The doctor barely had pulled away the needle when a blister appeared on Tracey Berg-Fulton's abdomen as part of a bold quest to create a vaccine-like therapy for diabetes.
The experimental shot was revving up the 24-year-old's immune system.
"If we're right, that is what's going to stop Type 1 diabetes," Dr. David Finegold said as he watched the blisters appear — one to match each of four shots — with intense satisfaction.
It's a big "if." The research is in its infancy, a first-step experiment to be sure the vaccine approach is safe before researchers at Children's Hospital of Pittsburgh test their real target: kids newly diagnosed with this form of diabetes, also known as insulin-dependent diabetes and juvenile diabetes.
It's also part of a big shift: Scientists increasingly hope to control Type 1 diabetes by curbing the rogue immune cells that cause it before patients become dependent on daily insulin injections to survive.
"Treating at onset in children is the best chance we have," said Pittsburgh immunologist Dr. Massimo Trucco, whose novel vaccine — made from patients' own blood — is among a handful of possible immune therapies being tested around the country.
About 3 million Americans have Type 1 diabetes, in which the body mistakenly attacks and destroys cells in the pancreas that produce insulin, the hormone crucial to converting blood sugar to energy. It's different from the far more common Type 2 diabetes that usually is linked to obesity, in which the body produces insulin but gradually loses the ability to use it properly. Type 2 patients have more treatment options, including diet and exercise.
To stay alive, Type 1 patients must inject insulin rigorously or wear a pump that infuses it.
"It bothers me all the people who say, 'Can't you just exercise and get rid of it?'" said Berg-Fulton of Millvale, Pa., who was diagnosed just before her 10th birthday. "Type 2 gets all the attention. This is Type 1 — we die from this."
In April, Berg-Fulton donated her own blood so researchers could filter out immature dendritic cells and reprogram them. Re-inject them just inside the skin over the pancreas — no deeper than a pinprick — and Trucco's animal experiments show the cells somehow find their way back to that organ to start working.
That might be too much poking for children; Trucco also is developing a more drug-like way to alter dendritic cells without removing them first.
Hence the new push for immune therapy.
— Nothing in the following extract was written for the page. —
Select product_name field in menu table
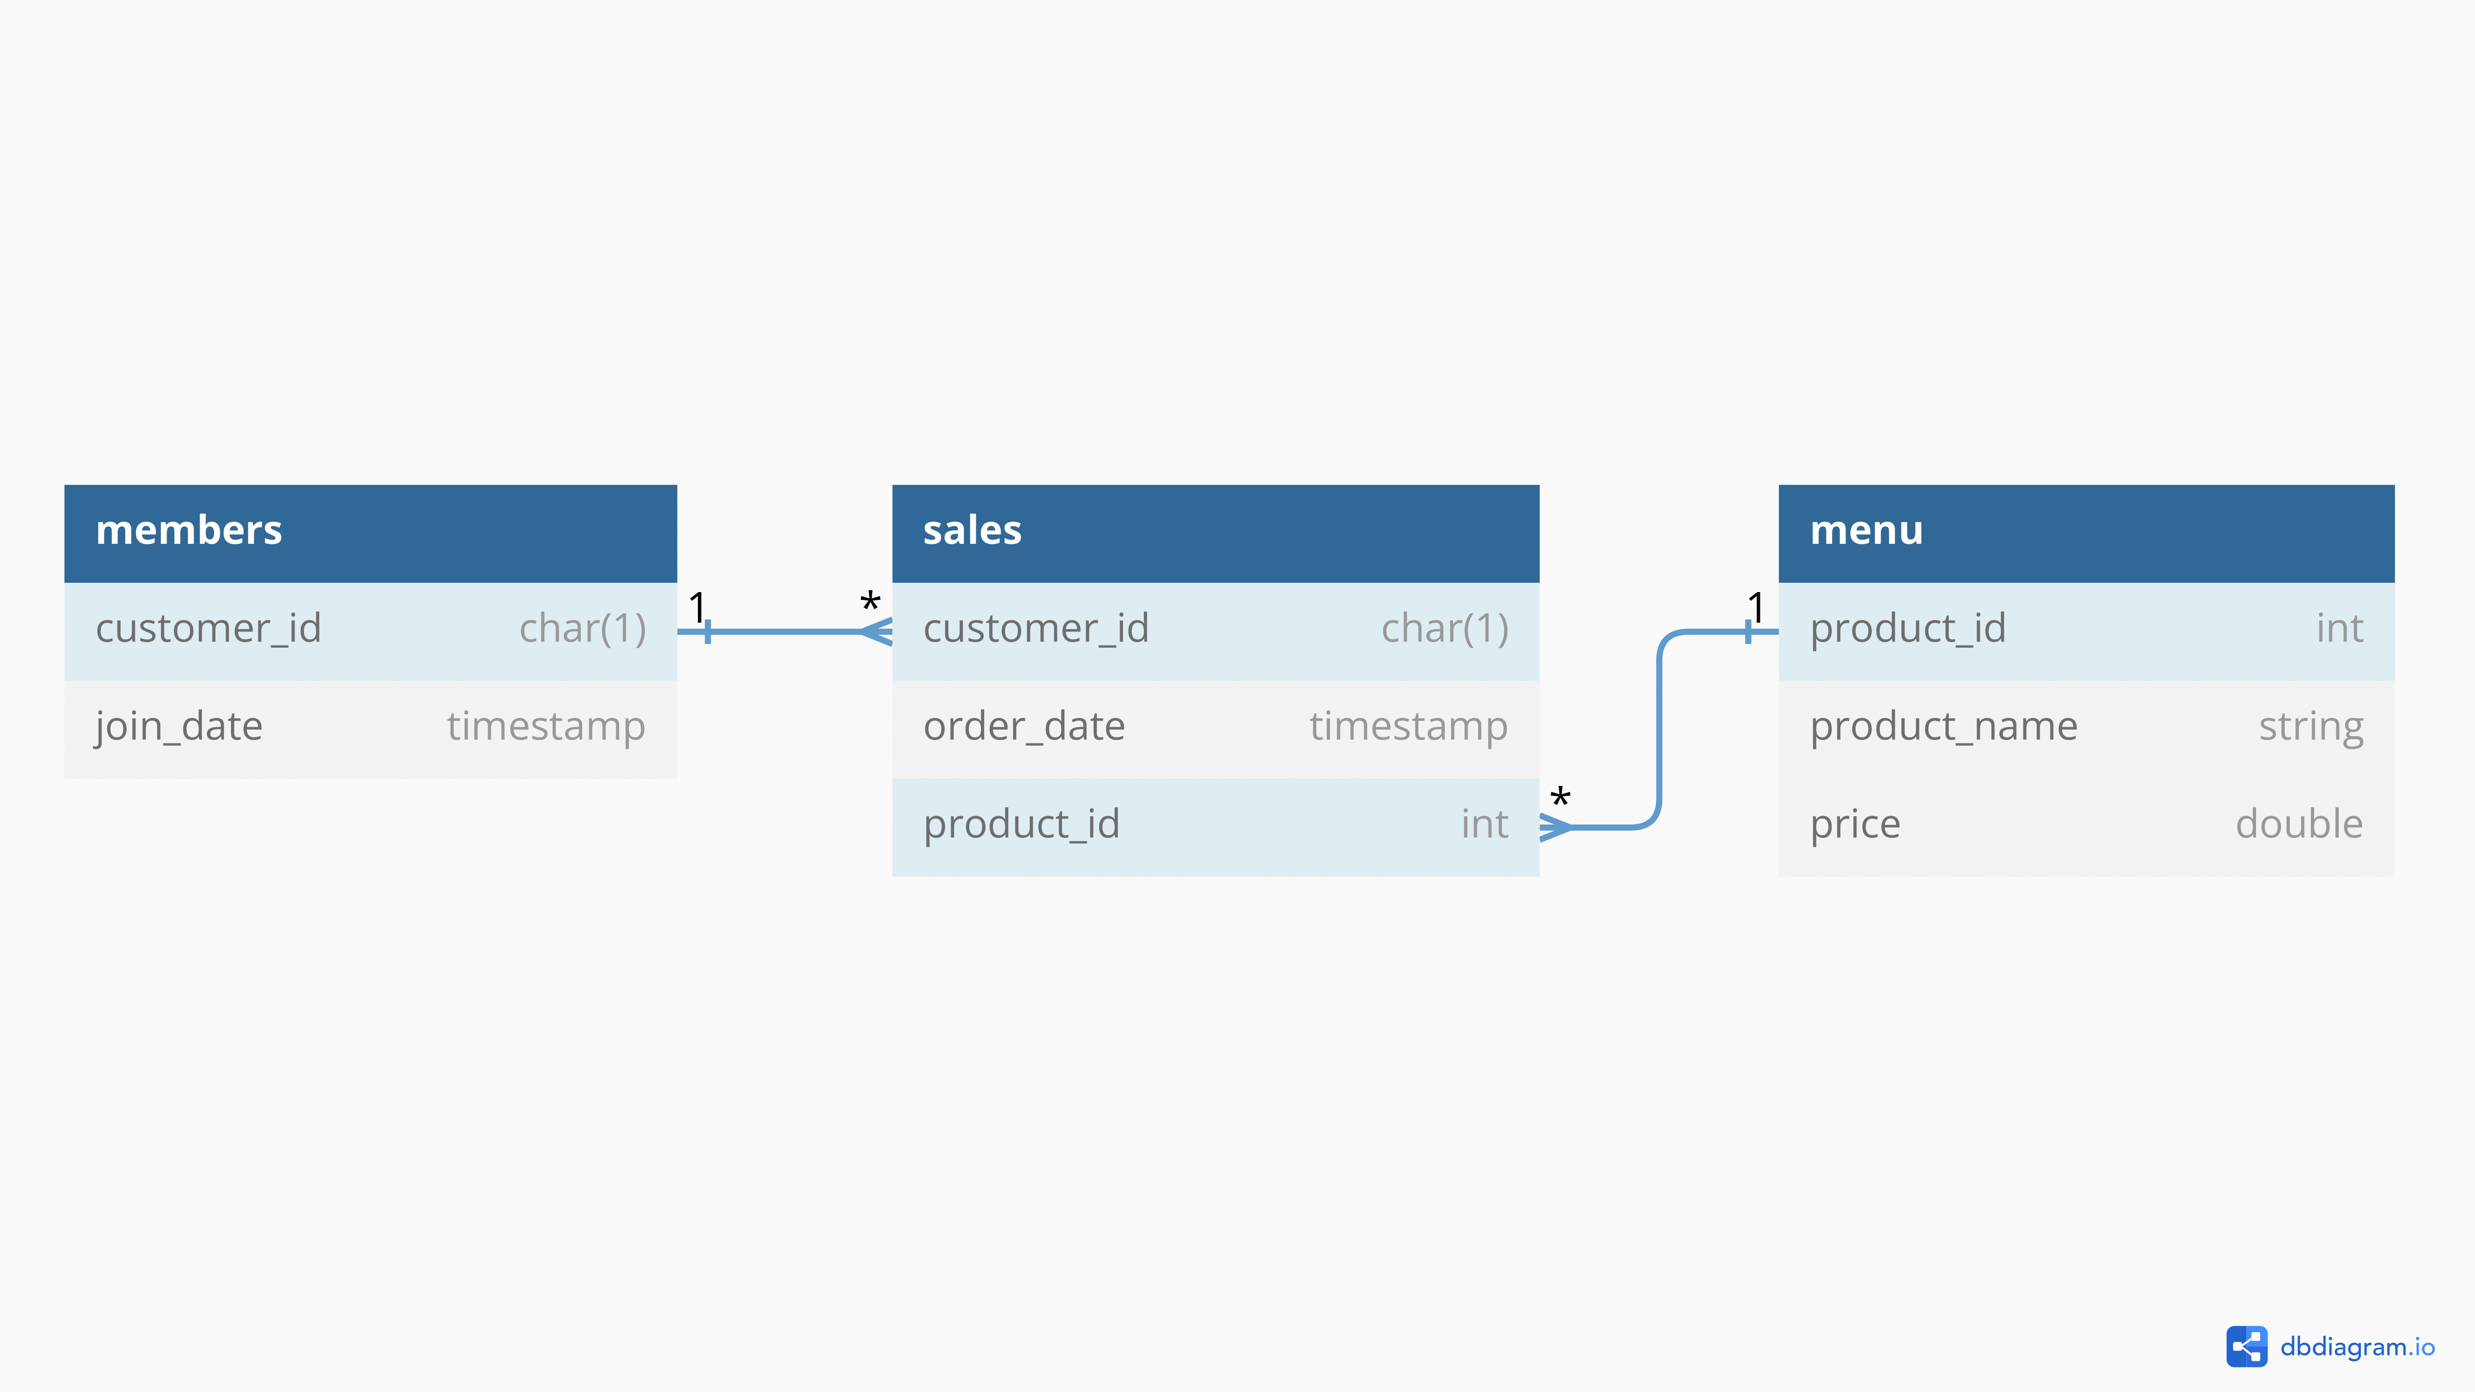 [x=1943, y=727]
Preserve enough precious insulin-producing cells before irreversible damage is done and maybe patients would need far less insulin, perhaps only occasional injections like when they splurge on ice cream.
But how? A "therapeutic vaccine" must shut down T cells that are the immune system's attack dogs, racing out to tackle infections or other invaders — but only the faulty ones that erroneously attack a Type 1 diabetic's own pancreas. Body-wide immune suppression would leave patients vulnerable to other illnesses.
Drug companies are engineering antibodies biologically to disarm those T cells. Two competing teams — MacroGenics Inc. and Eli Lilly, and Tolerx Inc. and GlaxoSmithKline — have advanced tests under way. Also, an experimental drug made from a kind of bone marrow stem cell might tamp down overly aggressive T cells.
Instead of using a drug, Trucco's government-funded strategy involves blocking the 911 call that different white blood cells send to direct T cells to the pancreas. They're called dendritic cells, and altering three communication molecules on their surface basically confuses and paralyzes the T cells. In mice and monkeys, the reprogrammed cells ended the vicious cycle of a pancreas attack that in turn attracts more T cells to attack again.
Now to try it in people.
"It's a neat concept," said Dr. Jay Skyler of the University of Miami, who heads a consortium of diabetes specialists watching Trucco's experiment closely. "It has a whole lot of potential."
Exploring all the different immune-altering methods is important because combinations may be needed, said Dr. Richard Insel of the Juvenile Diabetes Research Foundation. Maybe a quick hit on T cells like antibodies might offer, followed by some gentler cell-based vaccines to keep them in check. But "these are early days," he cautioned.